Aim of the exercise – Your task is to print each record exactly as it reads.

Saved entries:
/---

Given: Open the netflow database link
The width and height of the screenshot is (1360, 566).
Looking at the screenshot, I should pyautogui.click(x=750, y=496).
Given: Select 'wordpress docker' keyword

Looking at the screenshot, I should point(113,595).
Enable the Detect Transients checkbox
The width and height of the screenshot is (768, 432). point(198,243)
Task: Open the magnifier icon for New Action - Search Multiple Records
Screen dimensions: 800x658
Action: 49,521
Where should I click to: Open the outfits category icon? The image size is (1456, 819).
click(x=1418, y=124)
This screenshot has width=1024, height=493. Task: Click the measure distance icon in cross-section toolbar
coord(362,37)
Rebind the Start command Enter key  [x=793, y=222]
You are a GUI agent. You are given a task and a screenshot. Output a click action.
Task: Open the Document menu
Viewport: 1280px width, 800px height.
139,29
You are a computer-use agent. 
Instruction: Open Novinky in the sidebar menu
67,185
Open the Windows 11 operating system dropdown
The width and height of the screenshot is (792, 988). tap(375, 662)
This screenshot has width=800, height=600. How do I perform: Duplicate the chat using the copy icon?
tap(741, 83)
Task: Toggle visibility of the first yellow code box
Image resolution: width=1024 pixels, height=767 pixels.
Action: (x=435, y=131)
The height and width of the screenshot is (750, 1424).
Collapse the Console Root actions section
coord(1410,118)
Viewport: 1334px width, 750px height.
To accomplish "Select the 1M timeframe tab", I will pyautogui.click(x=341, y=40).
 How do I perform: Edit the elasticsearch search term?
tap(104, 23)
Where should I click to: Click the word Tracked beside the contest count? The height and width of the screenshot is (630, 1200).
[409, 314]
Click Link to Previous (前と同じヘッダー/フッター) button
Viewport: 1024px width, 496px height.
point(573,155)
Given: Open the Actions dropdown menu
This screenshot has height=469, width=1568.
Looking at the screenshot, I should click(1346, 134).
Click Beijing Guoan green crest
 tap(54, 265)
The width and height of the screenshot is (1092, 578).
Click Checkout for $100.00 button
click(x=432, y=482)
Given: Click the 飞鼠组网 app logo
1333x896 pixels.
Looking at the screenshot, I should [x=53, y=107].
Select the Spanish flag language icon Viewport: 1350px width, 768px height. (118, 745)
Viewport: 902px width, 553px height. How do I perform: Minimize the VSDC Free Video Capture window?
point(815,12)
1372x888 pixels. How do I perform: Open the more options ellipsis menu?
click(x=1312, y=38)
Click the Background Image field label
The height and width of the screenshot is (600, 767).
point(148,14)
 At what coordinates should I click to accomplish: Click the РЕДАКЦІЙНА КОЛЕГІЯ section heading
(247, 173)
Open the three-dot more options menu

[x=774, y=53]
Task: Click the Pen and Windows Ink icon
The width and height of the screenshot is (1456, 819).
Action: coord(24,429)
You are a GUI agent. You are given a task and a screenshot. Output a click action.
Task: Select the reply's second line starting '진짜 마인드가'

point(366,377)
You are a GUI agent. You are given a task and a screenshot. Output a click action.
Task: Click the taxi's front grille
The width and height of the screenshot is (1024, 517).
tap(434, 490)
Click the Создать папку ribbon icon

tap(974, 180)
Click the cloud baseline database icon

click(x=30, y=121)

\---

Your response –
Given: Open the netflow database link
The width and height of the screenshot is (1360, 566).
Looking at the screenshot, I should pyautogui.click(x=750, y=496).
Given: Select 'wordpress docker' keyword

Looking at the screenshot, I should point(113,595).
Enable the Detect Transients checkbox
The width and height of the screenshot is (768, 432). point(198,243)
Task: Open the magnifier icon for New Action - Search Multiple Records
Screen dimensions: 800x658
Action: 49,521
Where should I click to: Open the outfits category icon? The image size is (1456, 819).
click(x=1418, y=124)
This screenshot has width=1024, height=493. Task: Click the measure distance icon in cross-section toolbar
coord(362,37)
Rebind the Start command Enter key  [x=793, y=222]
You are a GUI agent. You are given a task and a screenshot. Output a click action.
Task: Open the Document menu
Viewport: 1280px width, 800px height.
139,29
You are a computer-use agent. 
Instruction: Open Novinky in the sidebar menu
67,185
Open the Windows 11 operating system dropdown
The width and height of the screenshot is (792, 988). tap(375, 662)
This screenshot has width=800, height=600. How do I perform: Duplicate the chat using the copy icon?
tap(741, 83)
Task: Toggle visibility of the first yellow code box
Image resolution: width=1024 pixels, height=767 pixels.
Action: (x=435, y=131)
The height and width of the screenshot is (750, 1424).
Collapse the Console Root actions section
coord(1410,118)
Viewport: 1334px width, 750px height.
To accomplish "Select the 1M timeframe tab", I will pyautogui.click(x=341, y=40).
 How do I perform: Edit the elasticsearch search term?
tap(104, 23)
Where should I click to: Click the word Tracked beside the contest count? The height and width of the screenshot is (630, 1200).
[409, 314]
Click Link to Previous (前と同じヘッダー/フッター) button
Viewport: 1024px width, 496px height.
point(573,155)
Given: Open the Actions dropdown menu
This screenshot has height=469, width=1568.
Looking at the screenshot, I should click(1346, 134).
Click Beijing Guoan green crest
 tap(54, 265)
The width and height of the screenshot is (1092, 578).
Click Checkout for $100.00 button
click(x=432, y=482)
Given: Click the 飞鼠组网 app logo
1333x896 pixels.
Looking at the screenshot, I should [x=53, y=107].
Select the Spanish flag language icon Viewport: 1350px width, 768px height. (118, 745)
Viewport: 902px width, 553px height. How do I perform: Minimize the VSDC Free Video Capture window?
point(815,12)
1372x888 pixels. How do I perform: Open the more options ellipsis menu?
click(x=1312, y=38)
Click the Background Image field label
The height and width of the screenshot is (600, 767).
point(148,14)
 At what coordinates should I click to accomplish: Click the РЕДАКЦІЙНА КОЛЕГІЯ section heading
(247, 173)
Open the three-dot more options menu

[x=774, y=53]
Task: Click the Pen and Windows Ink icon
The width and height of the screenshot is (1456, 819).
Action: coord(24,429)
You are a GUI agent. You are given a task and a screenshot. Output a click action.
Task: Select the reply's second line starting '진짜 마인드가'

point(366,377)
You are a GUI agent. You are given a task and a screenshot. Output a click action.
Task: Click the taxi's front grille
The width and height of the screenshot is (1024, 517).
tap(434, 490)
Click the Создать папку ribbon icon

tap(974, 180)
Click the cloud baseline database icon

click(x=30, y=121)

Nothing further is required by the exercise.